К вопросу о терминах
Мы считаем целесообразным, вслед за В. Тюпой и Ж. Баратынской, включить в понятийный тезаурус нашей работы понятие «традициональный» (и соответственно «неотрадициональный»), смысловое наполнение которого отлично от привычных значений таких слов, как «традиционный» и «традиционалистский». Дело в том, что понятие «традиционный» уже имеет устойчивые коннотации и в обиходном употреблении, как правило, подразумевает следование сложившемуся в прошлом канону, заимствование уже известных форм и вызывает устойчивые ассоциации с «привычным», «обыкновенным» и т. д. Подобная (ретроспективная, по существу) установка, как нам представляется, составляет лишь частный и достаточно узкий аспект тех интенций сознания, которые можно назвать традициоцентричными[19]. Что касается определения «традиционалистский» (или «традиционистский»), то оно, как и большинство подобных прилагательных с суффиксом – ск-, ощутимо несет в себе оттенок «партийной» / направленческой принадлежности и ставит акцент не столько на сущности явления, сколько на его отнесенности к некой исторической общности. Кроме того, в силу определенных языковых привычек нам нелегко воспринимать такого рода прилагательные без негативного ореола (ср. «декадентский», «авангардистский» и т. д.). Слово «традициональный» в этом отношении воспринимается более нейтрально, не предполагает обязательных пассеистических[20] и фракционных коннотаций и может быть использовано для обозначения таких свойств творческого сознания, которые знаменуют его устремленность к идеалам преемственности, духовной солидарности и ценностного единства.
Часть 1
Теоретические аспекты нового традиционализма
1.1. Поляризация творческого сознания в неклассическую эпоху: постановка проблемы
При всех разногласиях в вопросе о систематизации литературных явлений минувшего века большинство специалистов на сегодня так или иначе сходятся в убеждении, что рубеж XIX–XX столетий в Европе и России стал также рубежом, обозначившим завершение эпохи классической художественности и начало периода неклассического (или постклассического) искусства слова. Эпохальное творческое сознание решительно и необратимо выходит в это время из веками существовавших парадигматических рамок[21]. Традиционные иерархии, начиная с предромантизма постепенно терявшие свою непререкаемую внешнюю авторитетность, отныне бесповоротно утрачивают не только нормативную общеобязательность, но и конвенциональную общезначимость, – сколь бы твердой ни была решимость отдельных творцов сохранить верность освященным преданием устоям и ориентирам. «Долгое время казалось, – замечает В.М. Толмачев, – что разного рода катастрофические предчувствия, перенесенные в область литературы… не более чем наваждение артистической богемы. Ее представители были достаточно малочисленны по сравнению с представителями академического, официозного, наивно-бытописательного, развлекательного искусства. <…> Тем не менее открытое ими ощущение неустойчивости, хрупкости, а то и фальши традиционных для второй половины XIX в. форм культуры и быта… было “подтверждено” катастрофой Первой мировой (или “великой”, как ее называли современники) войны. Война подытожила в культуре то, что задолго до нее носилось в воздухе…»[22]

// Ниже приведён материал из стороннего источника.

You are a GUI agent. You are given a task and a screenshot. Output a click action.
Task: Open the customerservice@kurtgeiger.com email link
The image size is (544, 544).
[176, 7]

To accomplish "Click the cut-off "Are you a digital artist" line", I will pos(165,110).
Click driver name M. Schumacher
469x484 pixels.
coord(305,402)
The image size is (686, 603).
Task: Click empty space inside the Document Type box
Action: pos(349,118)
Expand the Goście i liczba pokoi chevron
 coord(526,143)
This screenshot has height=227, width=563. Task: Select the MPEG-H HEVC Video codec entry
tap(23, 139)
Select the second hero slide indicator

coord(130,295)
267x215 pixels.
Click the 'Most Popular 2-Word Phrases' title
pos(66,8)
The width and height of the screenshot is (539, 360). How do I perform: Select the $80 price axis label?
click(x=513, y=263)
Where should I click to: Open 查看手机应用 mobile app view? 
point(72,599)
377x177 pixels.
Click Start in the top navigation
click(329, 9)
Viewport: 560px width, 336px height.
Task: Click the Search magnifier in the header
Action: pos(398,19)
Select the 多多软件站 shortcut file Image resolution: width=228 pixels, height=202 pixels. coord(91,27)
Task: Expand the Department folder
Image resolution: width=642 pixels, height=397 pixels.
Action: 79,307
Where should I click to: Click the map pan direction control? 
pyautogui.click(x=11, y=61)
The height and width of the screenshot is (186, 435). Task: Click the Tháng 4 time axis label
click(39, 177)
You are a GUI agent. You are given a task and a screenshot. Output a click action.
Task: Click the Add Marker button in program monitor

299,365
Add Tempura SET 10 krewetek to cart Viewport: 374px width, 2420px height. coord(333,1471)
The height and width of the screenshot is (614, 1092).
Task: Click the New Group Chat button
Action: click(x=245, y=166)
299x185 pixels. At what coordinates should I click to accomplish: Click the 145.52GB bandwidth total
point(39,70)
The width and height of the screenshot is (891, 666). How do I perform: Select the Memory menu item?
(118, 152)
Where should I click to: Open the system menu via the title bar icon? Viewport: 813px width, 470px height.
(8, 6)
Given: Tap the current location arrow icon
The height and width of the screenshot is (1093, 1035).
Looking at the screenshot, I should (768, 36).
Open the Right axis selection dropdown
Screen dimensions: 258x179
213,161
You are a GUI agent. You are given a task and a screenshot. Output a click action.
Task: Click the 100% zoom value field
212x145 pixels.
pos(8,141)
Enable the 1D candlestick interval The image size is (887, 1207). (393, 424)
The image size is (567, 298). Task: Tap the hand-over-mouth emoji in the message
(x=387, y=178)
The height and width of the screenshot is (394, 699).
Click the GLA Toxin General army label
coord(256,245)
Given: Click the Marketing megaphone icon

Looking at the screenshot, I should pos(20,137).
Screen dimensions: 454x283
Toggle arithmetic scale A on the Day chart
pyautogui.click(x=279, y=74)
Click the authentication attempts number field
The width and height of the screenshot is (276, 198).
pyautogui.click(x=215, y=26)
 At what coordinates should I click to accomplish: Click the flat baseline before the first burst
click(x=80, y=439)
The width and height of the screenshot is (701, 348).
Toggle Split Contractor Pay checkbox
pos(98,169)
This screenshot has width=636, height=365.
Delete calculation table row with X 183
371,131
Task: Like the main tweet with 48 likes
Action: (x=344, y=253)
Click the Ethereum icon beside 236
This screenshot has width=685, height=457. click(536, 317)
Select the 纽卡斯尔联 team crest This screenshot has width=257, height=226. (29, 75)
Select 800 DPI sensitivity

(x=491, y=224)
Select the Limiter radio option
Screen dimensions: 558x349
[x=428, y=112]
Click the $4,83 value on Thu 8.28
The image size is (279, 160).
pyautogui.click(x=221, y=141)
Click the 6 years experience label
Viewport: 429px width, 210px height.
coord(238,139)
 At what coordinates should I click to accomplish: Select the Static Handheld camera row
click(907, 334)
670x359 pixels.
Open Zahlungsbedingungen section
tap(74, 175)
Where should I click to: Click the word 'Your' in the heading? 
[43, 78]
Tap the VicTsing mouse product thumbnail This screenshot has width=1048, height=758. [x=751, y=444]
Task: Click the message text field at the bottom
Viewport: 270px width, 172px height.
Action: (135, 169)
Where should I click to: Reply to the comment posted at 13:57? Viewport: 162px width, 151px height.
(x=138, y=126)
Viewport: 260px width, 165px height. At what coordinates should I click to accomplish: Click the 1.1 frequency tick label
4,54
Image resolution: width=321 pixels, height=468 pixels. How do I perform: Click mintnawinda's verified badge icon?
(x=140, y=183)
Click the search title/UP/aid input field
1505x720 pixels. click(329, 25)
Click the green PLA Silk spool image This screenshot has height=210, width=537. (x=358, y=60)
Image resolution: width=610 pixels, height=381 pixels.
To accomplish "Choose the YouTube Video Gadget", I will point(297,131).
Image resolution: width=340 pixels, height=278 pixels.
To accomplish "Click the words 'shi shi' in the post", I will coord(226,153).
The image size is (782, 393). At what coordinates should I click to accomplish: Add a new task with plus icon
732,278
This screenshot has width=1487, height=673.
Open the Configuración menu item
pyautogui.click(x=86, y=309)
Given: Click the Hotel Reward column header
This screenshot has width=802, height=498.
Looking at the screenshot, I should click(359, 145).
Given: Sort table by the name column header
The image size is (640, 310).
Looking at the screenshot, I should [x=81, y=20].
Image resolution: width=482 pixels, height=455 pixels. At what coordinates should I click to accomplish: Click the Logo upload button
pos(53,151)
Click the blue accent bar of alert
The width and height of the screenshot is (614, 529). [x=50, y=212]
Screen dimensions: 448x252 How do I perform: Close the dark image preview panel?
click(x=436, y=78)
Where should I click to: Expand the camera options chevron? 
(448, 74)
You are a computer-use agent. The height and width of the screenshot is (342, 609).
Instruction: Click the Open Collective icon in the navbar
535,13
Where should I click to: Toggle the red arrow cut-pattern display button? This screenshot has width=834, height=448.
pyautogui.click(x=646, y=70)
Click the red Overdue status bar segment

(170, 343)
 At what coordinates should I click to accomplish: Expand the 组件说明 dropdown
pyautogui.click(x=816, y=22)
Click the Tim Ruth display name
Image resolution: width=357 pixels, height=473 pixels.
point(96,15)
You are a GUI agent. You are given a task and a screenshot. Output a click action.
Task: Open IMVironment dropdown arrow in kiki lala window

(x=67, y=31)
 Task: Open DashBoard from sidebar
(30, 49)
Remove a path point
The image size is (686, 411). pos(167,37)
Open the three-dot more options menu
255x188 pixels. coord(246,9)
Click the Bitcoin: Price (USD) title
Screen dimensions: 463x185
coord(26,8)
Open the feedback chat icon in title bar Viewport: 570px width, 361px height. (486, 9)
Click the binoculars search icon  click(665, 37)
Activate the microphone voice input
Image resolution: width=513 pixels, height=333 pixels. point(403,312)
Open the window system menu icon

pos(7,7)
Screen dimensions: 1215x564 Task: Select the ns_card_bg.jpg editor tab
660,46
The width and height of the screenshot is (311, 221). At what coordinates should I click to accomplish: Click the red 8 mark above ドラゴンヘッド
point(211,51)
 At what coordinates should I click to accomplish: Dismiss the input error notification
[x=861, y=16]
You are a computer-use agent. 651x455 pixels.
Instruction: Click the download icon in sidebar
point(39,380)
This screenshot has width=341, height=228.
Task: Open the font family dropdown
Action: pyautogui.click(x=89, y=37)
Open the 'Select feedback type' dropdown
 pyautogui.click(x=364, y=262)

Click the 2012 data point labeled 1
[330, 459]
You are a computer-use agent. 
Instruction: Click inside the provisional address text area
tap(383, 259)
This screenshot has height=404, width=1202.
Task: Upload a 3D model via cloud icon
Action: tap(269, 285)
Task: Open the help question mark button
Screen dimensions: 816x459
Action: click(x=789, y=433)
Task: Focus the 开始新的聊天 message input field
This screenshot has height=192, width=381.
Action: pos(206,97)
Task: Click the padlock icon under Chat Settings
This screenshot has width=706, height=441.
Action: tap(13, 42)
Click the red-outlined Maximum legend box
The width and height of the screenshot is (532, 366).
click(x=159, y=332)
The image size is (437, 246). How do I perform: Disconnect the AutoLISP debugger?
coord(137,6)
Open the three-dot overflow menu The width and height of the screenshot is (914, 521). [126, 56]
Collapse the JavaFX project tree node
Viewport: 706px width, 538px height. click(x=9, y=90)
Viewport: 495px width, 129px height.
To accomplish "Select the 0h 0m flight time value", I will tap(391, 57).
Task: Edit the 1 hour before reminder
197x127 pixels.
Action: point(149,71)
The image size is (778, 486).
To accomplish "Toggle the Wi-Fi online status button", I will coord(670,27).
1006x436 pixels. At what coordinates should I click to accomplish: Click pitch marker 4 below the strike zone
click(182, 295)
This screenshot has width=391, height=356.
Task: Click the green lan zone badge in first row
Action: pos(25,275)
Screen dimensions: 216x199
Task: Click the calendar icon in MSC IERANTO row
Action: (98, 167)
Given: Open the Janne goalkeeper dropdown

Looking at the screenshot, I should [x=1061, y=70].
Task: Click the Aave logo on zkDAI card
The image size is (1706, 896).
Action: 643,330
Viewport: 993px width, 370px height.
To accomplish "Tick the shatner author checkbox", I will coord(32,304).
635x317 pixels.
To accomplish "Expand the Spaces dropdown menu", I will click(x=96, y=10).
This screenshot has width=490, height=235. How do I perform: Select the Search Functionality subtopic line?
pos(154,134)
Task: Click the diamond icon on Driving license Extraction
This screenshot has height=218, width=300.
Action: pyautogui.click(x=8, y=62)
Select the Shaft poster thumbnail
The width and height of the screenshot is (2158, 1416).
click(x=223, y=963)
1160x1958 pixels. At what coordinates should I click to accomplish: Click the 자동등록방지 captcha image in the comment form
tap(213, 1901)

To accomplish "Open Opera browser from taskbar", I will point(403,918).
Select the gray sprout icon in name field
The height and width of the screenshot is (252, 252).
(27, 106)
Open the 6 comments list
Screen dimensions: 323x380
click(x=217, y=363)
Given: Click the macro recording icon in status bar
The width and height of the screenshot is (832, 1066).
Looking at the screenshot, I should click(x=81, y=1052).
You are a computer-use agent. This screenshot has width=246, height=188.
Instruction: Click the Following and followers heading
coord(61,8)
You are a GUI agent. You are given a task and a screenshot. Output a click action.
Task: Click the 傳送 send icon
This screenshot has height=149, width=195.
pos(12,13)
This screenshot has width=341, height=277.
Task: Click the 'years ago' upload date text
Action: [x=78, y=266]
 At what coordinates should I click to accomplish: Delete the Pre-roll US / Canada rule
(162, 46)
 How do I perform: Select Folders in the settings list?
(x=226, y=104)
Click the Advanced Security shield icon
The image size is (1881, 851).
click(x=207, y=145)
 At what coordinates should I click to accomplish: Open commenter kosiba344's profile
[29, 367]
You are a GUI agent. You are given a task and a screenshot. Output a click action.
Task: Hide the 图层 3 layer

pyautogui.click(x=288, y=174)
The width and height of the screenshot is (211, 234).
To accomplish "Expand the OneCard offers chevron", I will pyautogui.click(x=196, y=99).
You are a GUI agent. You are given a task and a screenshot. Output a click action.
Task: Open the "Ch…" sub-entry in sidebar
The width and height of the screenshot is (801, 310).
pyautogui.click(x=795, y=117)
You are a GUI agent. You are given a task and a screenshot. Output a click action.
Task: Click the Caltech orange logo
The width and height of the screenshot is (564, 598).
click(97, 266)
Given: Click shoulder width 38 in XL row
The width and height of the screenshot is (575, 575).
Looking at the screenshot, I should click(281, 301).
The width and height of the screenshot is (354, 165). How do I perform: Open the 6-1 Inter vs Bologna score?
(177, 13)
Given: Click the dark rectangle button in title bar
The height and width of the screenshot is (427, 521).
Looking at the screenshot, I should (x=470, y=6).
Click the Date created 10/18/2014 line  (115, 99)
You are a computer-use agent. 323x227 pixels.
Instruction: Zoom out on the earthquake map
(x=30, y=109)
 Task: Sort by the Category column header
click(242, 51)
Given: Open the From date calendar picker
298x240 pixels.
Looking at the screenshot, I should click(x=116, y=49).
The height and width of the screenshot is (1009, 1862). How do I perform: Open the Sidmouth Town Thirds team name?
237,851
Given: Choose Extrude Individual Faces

В спектре разноречивых исторических оценок свершившегося ментального переворота, как правило, преобладали полярно противоположные. Одними он воспринимался как гибельное крушение всех ценностных оснований культуры, другими – как долгожданное преображение лика мира, открывающее головокружительные перспективы. Негромкие, разрозненные голоса мыслителей и поэтов, воспринявших откровение небывалой свободы[23] как призыв к новой, небывалой ответственности, были едва слышны и не многими принимались всерьез.